PROVIDED TEXT:
[START]
Intermittent Fasting. I discovered this while on Keto. I decided to do it again because I like how it makes me feel. I feel more clear-headed, it helps my anxiety. I feel like I have more control. I don't see myself ever not practicing this, for the personal benefits alone outside of weight loss. I do 16/8, eating in the afternoon/early evening. In the morning I drink green tea w/lemon and coffee, water.

I count my calories in MyFitnessPal. I have counted calories before, done the weight watcher points thing. For some reason, how I viewed this really changed this year. I suddenly felt it was crazy that we measure so much of every other aspect of our lives but what we put into our bodies. We know how much fuel goes into our vehicles, and how much we use. I started to think of it from a data point of view. I don't know that I will ever stop counting calories now, to know what it's going into my body. I guess I enjoy it, which helps. I love my food scale.

As far as food choices, counting calories will point out those 'expensive' foods. It's crazy how many calories are in things we don't think about. I don't do any diet, I eat what I want. I generally try and be balanced, but honestly, I don't put too much into it outside of making sure it's within my calorie limit. I feel this makes it more 'realistic' and maintainable. A few things about me that help; I can eat the same thing every day, I don't need much variety. I love vegetables. I enjoy cooking but I also recognize I don't always want to cook, and don't frown on prepackaged or processed too much. I like all sorts of meat. I do splurge one day out of the week. I don't always go crazy, sometimes I do. I need one day to eat just whatever to satisfy that part of my mind, and it also serves as a reminder of how I feel when I eat that way and why I choose to eat differently.
[END]
Word and item position data:
[START]
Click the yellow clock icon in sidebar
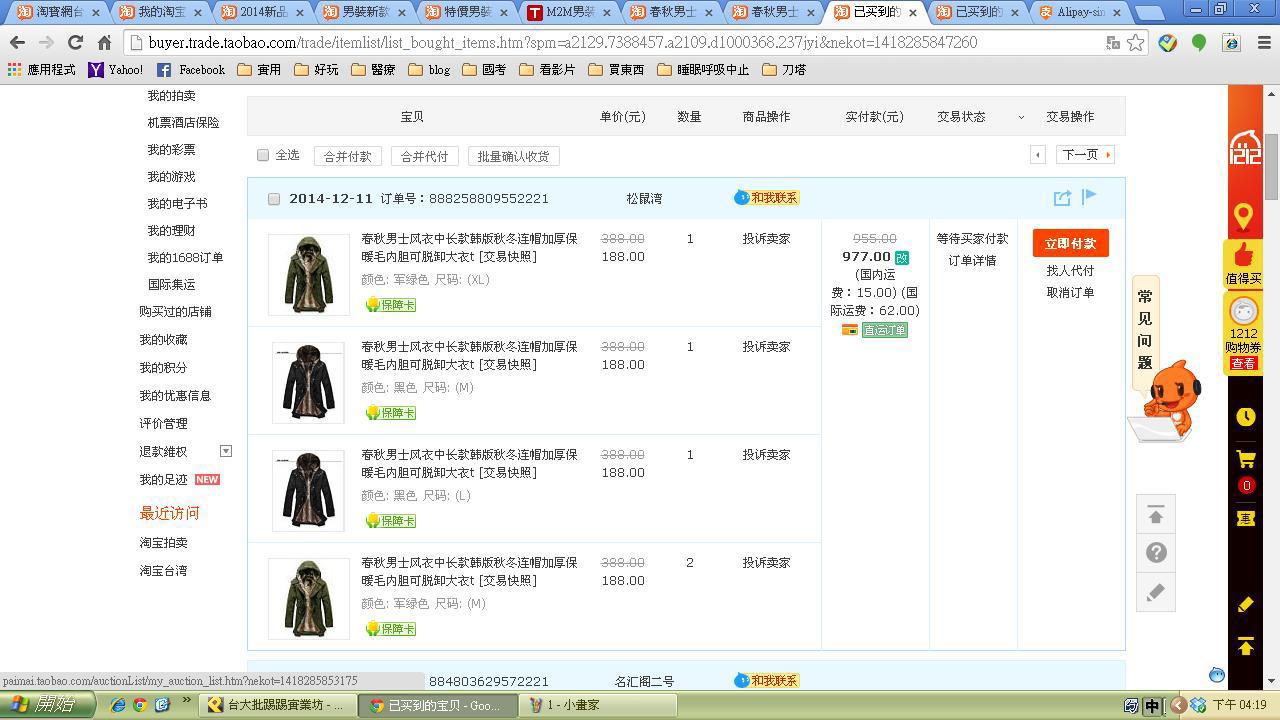Image resolution: width=1280 pixels, height=720 pixels. [x=1245, y=417]
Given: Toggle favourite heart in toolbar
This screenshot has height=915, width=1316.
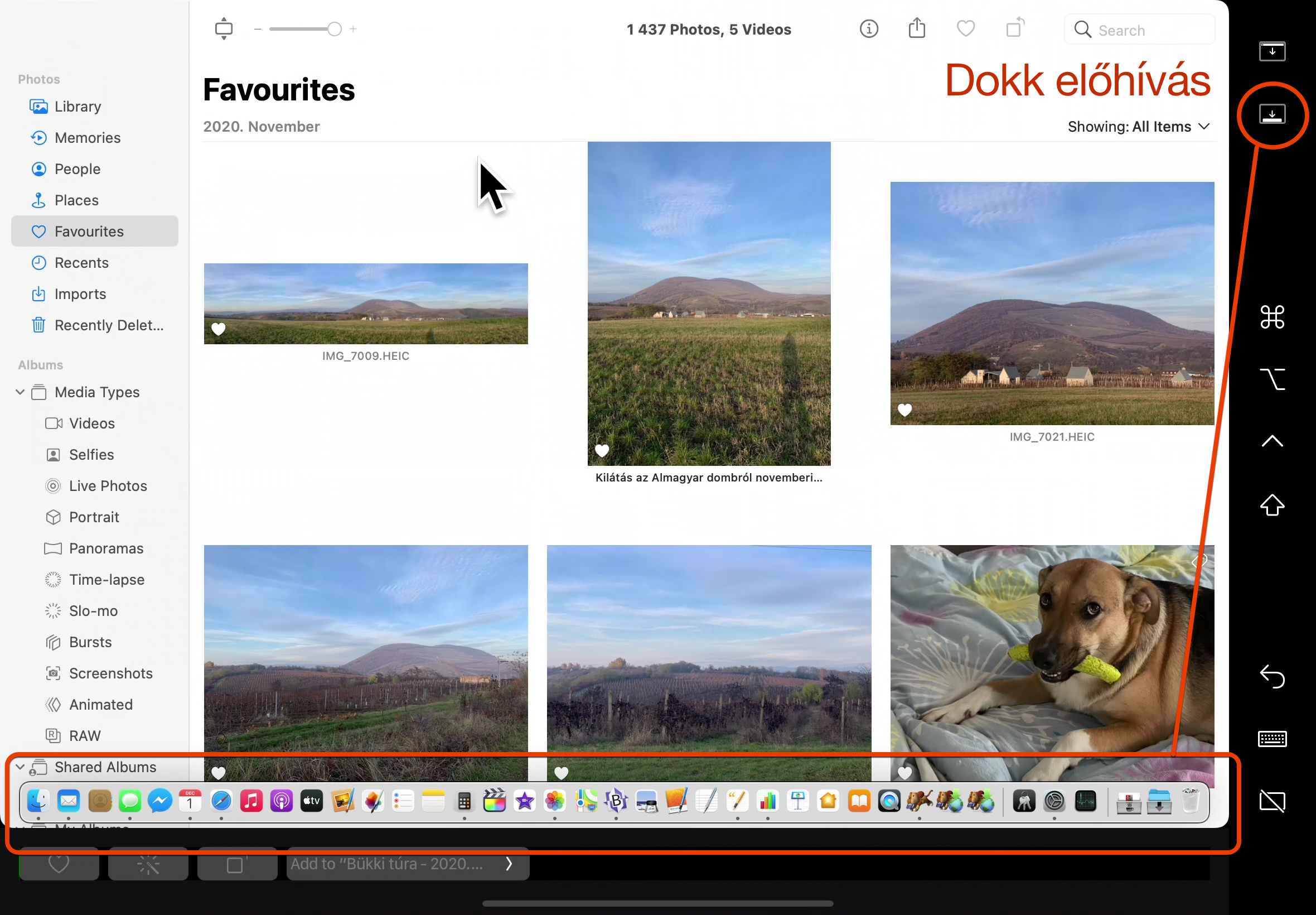Looking at the screenshot, I should click(965, 28).
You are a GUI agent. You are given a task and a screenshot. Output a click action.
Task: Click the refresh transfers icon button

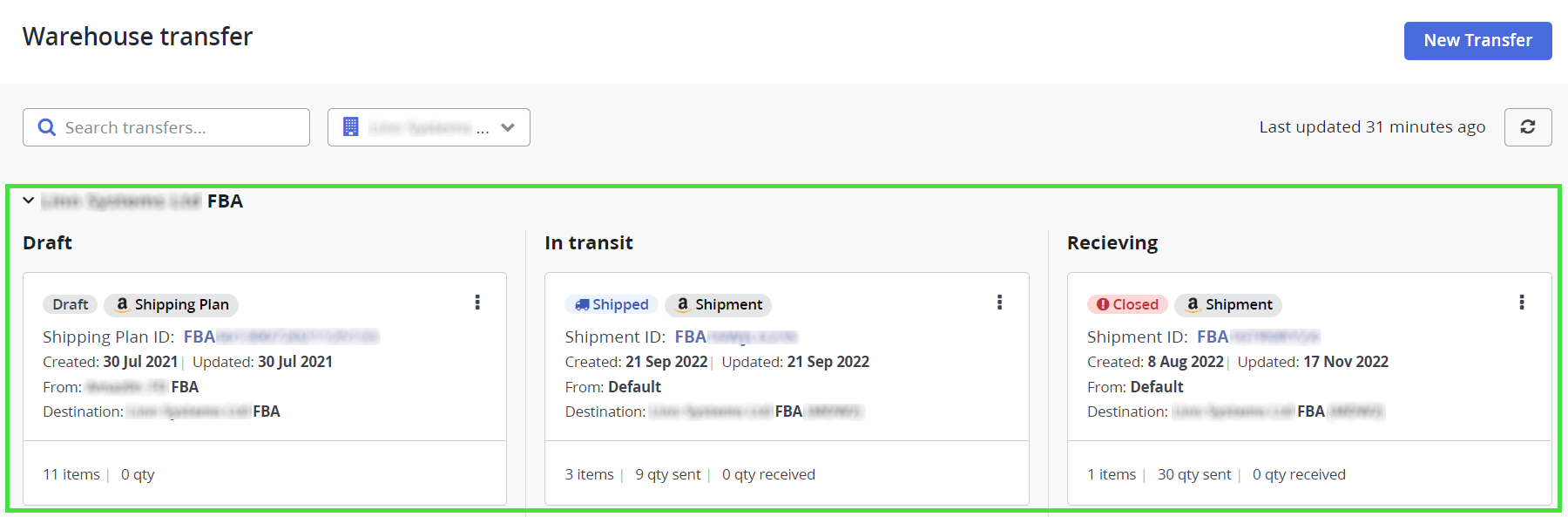tap(1527, 127)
[END]
THINGS TO DO:
[a] In the account of intermittent fasting and calorie counting, what fasting schedule does the writer follow?
[b] Go on with the personal account of intermittent fasting and calorie counting, picking up after its last sentence.

THE RESULTS:
[a] The writer does 16/8 and eats in the afternoon and early evening.

[b]
Exercise: So I just started by walking. That's it. I just walked for a half-hour a day. I did get a smartwatch, and it ties into the whole 'data' thing. It seems to help me, seeing my steps, etc. I enjoy walking and I know it's something I won't stop doing, so that's why I chose that. Currently, I also go to the gym and do the elliptical, because for me I like going to the gym. In high school, I was a gym rat, so it's like getting back to how I used to be, just not as extreme. I weight lift a little here and there, I do plan to put more time on the weights because I genuinely want to get/feel stronger.

So long story short; I make sure to be active for at least a half-hour and I restrict calories For me that has lead to success. In the future, the only change I plan on making is not restricting calories but instead making sure I don't go over what my body needs to stay at the weight I am comfortable with.

Most of the battle is mental, imo. It can swing both ways; too hard on yourself and being too extreme to giving up. I am an addict in recovery, so I am able to apply a lot of what I've learned to this journey and it's helped. The BIGGEST piece of advice I can offer is to treat any single day as just that. If you fail a certain day, don't give up. Take it one day at a time. The journey is constantly picking yourself back up and getting back on the horse, that is it in a nutshell. You need to find whatever it is to get back on there. The second big thing is to remember the 'parking lot effect'. You won't feel that power, that satisfaction, that happiness in overcoming until you get through whatever it is. If you are dreading exercise, just go do it. Your whole mind frame will change after. And yes, you might have to go through dreading it > forcing yourself to do it > feel better after EVERY.SINGLE.TIME. And forever. But that's what it is, that's your story, that's your journey. That's what defines you. Accept it, it's just another part of your day. Some of us have to practice working out and eating right every day, every moment. There are other parts of your life you don't need to work so hard at that others will envy.

Please feel to reach out if you want to know more/discuss more. Thanks :)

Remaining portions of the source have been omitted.